A contradição mais profunda talvez resida no fato de que, ao adotar as regras do jogo comunicacional moldadas pela direita, o governo corre o risco de reforçar precisamente a lógica binária e reducionista que tanto criticou no passado. O desafio que se coloca é como manter a radicalidade democrática do discurso sem cair nos mesmos vícios de simplificação que caracterizaram o bolsonarismo. A resposta a esse dilema pode determinar não apenas o sucesso da atual estratégia governamental, mas o próprio futuro da linguagem política progressista em tempos de redes sociais e algoritmos.
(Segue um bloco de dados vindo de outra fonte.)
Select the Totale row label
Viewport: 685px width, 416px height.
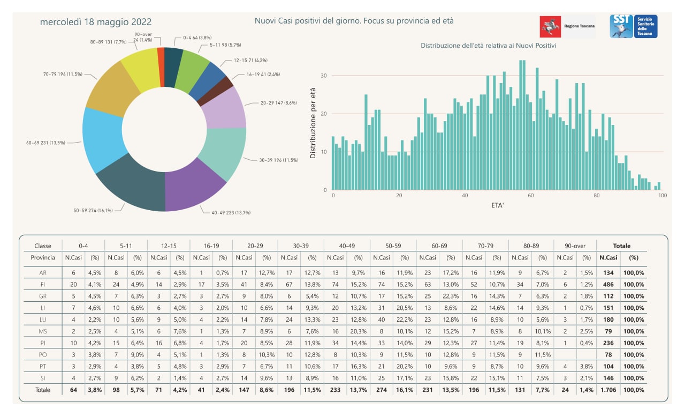click(43, 390)
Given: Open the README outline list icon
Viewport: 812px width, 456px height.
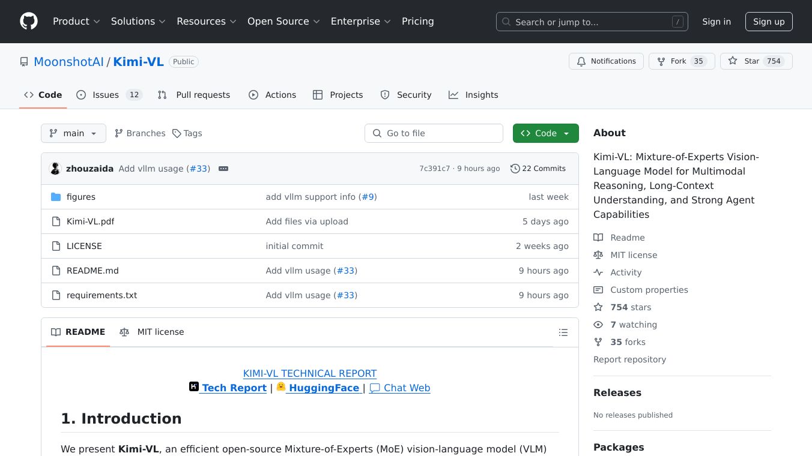Looking at the screenshot, I should click(x=563, y=332).
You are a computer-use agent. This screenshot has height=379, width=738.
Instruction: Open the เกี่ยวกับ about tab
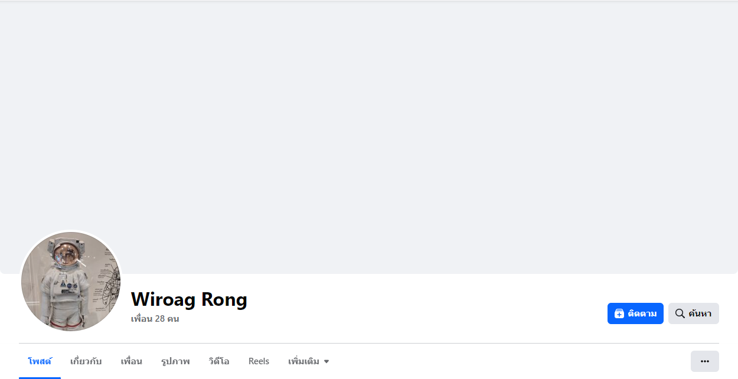tap(86, 361)

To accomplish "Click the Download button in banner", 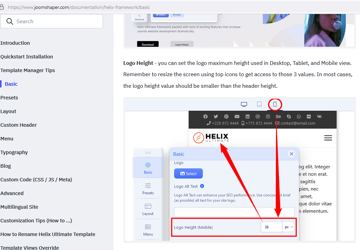I will point(148,44).
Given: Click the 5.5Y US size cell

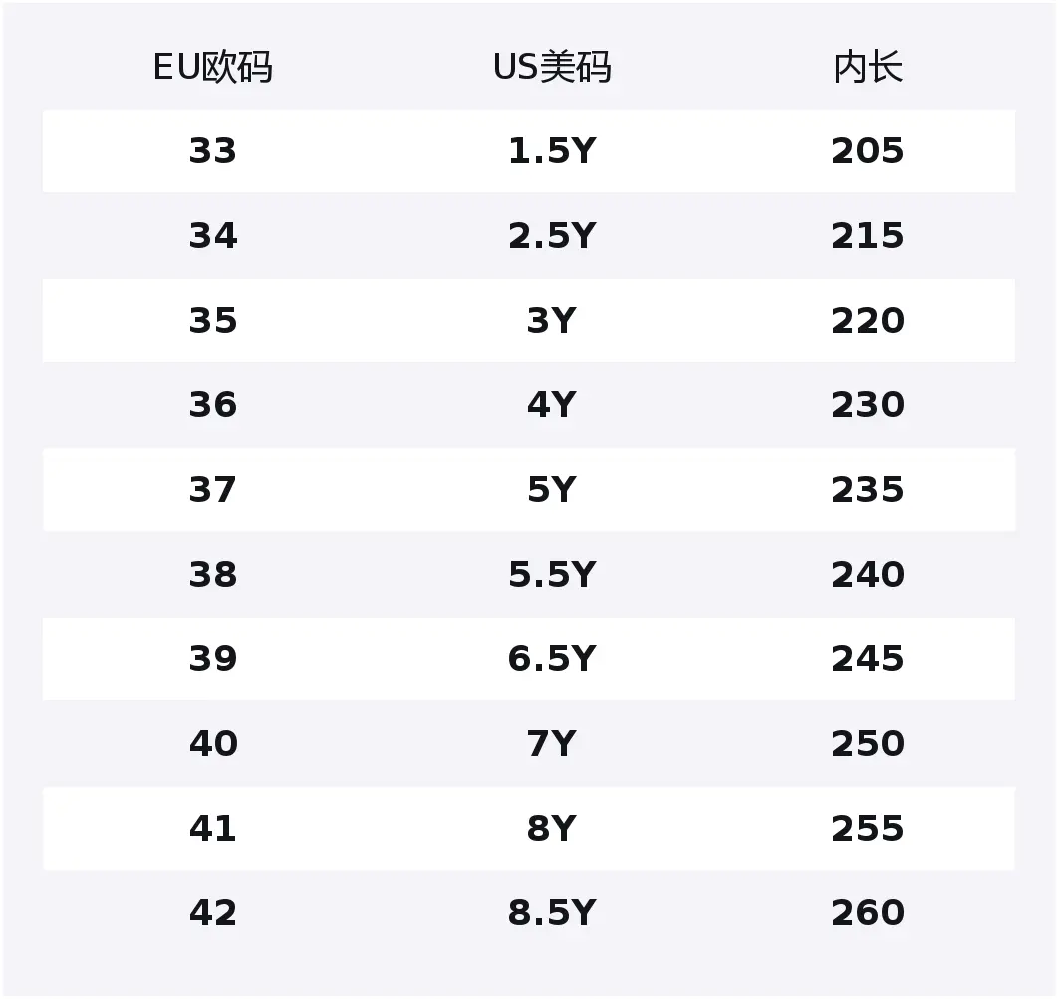Looking at the screenshot, I should tap(551, 575).
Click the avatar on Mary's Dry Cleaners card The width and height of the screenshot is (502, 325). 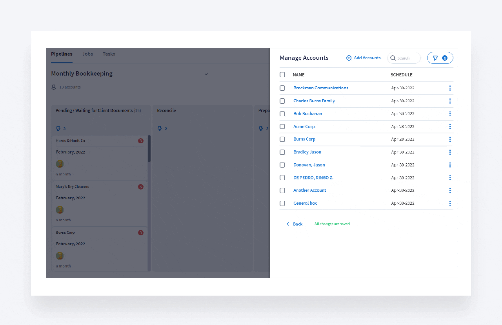tap(60, 210)
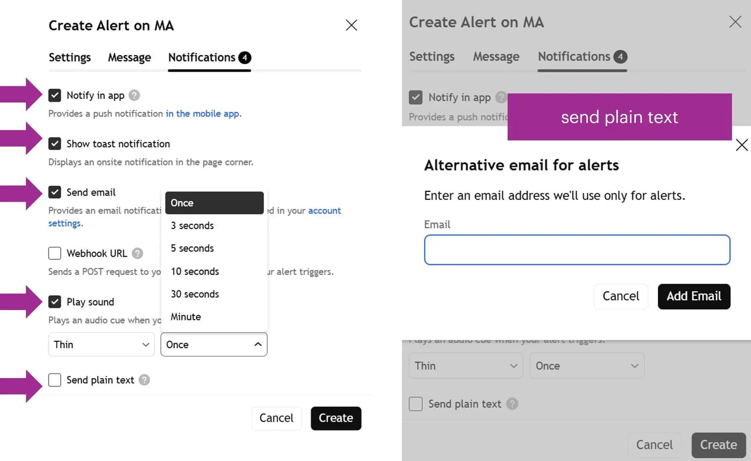
Task: Close the Create Alert on MA dialog on the left
Action: click(351, 25)
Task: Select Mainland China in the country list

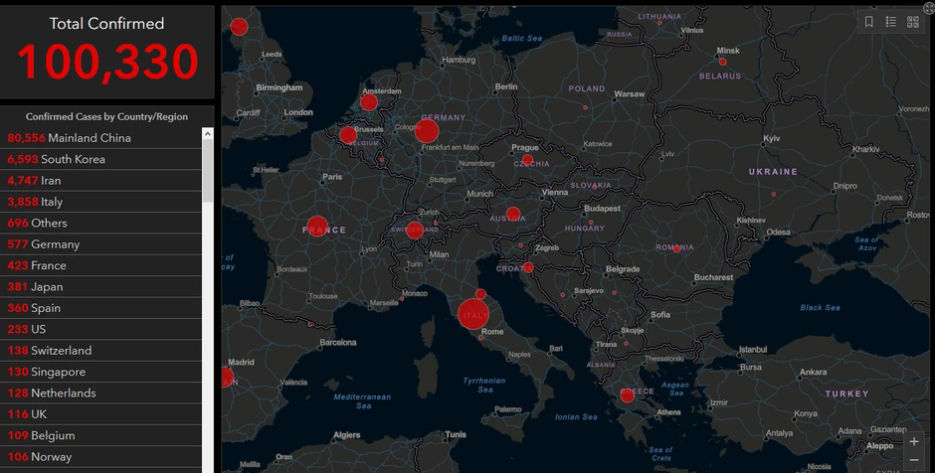Action: coord(99,138)
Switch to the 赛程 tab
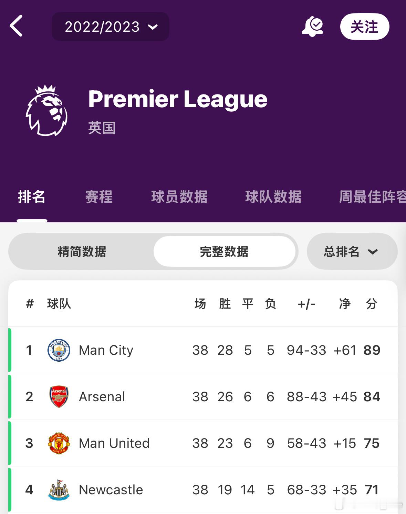 99,197
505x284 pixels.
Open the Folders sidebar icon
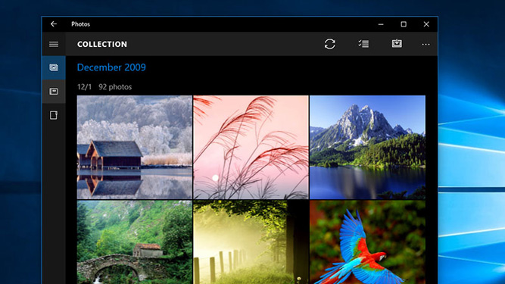[x=54, y=115]
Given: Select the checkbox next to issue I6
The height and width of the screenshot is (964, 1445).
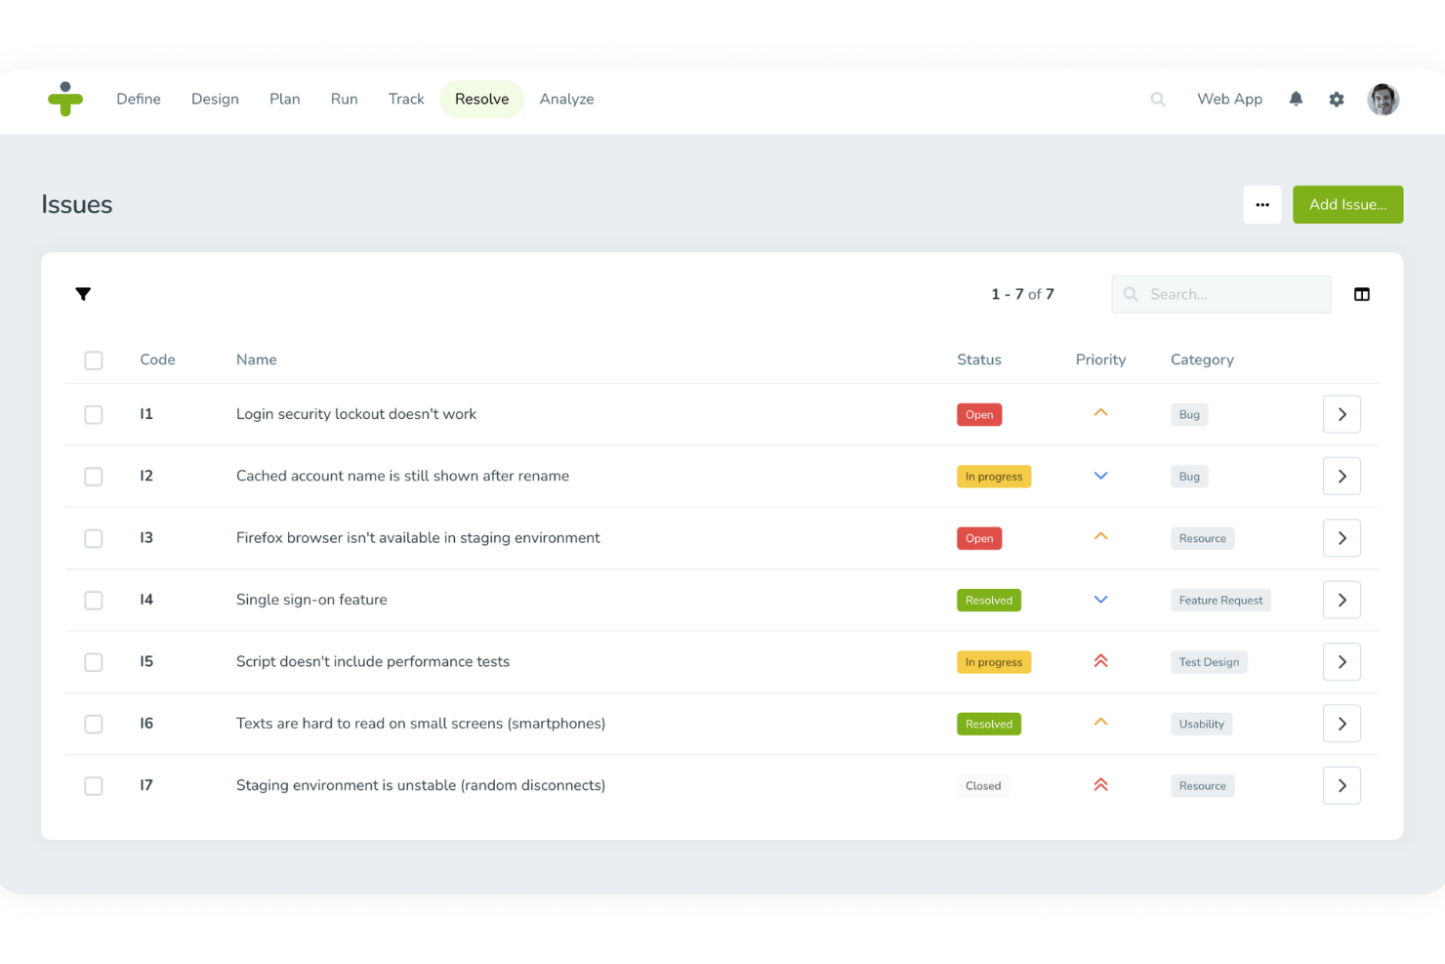Looking at the screenshot, I should 94,724.
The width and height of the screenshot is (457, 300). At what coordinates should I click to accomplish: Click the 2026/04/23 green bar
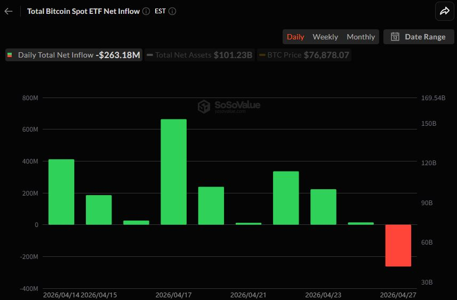coord(323,207)
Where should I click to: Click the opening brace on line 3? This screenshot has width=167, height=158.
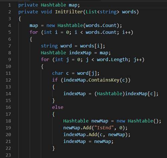[20, 19]
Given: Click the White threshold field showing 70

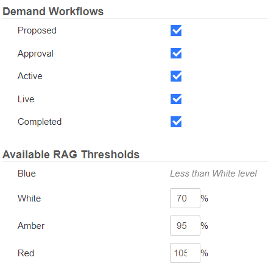Looking at the screenshot, I should 185,198.
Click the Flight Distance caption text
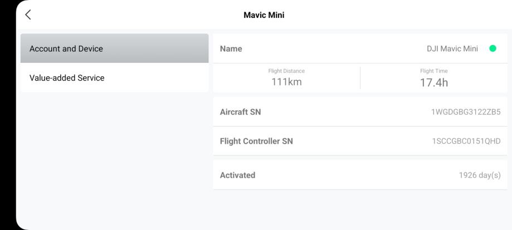Viewport: 512px width, 230px height. click(286, 71)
Nesse contexto, a decisão do governo de "sair das cordas" e ocupar agressivamente o espaço digital representa mais do que uma tática eleitoral – configura uma tentativa de reescrever as regras do jogo comunicacional que tem dominado a política brasileira desde pelo menos 2013. Se conseguirá superar as armadilhas inerentes a essa empreitada, só o desenrolar dos próximos meses poderá dizer. Mas o fato de ter decidido entrar nesse jogo, após anos de hesitação, já altera significativamente o tabuleiro político nacional.
* Este é um artigo de opinião, de responsabilidade do autor, e não reflete a opinião do Brasil 247.